## DATASET RECORDS
....................

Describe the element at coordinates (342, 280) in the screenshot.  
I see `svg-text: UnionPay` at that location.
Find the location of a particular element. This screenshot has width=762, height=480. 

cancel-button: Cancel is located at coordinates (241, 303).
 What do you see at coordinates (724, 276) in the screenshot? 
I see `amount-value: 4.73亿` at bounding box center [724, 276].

....................

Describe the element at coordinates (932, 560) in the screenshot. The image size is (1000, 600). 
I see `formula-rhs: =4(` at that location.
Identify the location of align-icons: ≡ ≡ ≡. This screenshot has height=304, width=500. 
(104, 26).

....................

## WHAT THE TASK ASKS
Echo the data above, starting at the line that contains "Describe the element at coordinates (342, 280)" and ending at the line that contains "center [724, 276].", with both of those lines included.

## EXERCISE SOLUTION
Describe the element at coordinates (342, 280) in the screenshot.  
I see `svg-text: UnionPay` at that location.
Find the location of a particular element. This screenshot has width=762, height=480. 

cancel-button: Cancel is located at coordinates (241, 303).
 What do you see at coordinates (724, 276) in the screenshot? 
I see `amount-value: 4.73亿` at bounding box center [724, 276].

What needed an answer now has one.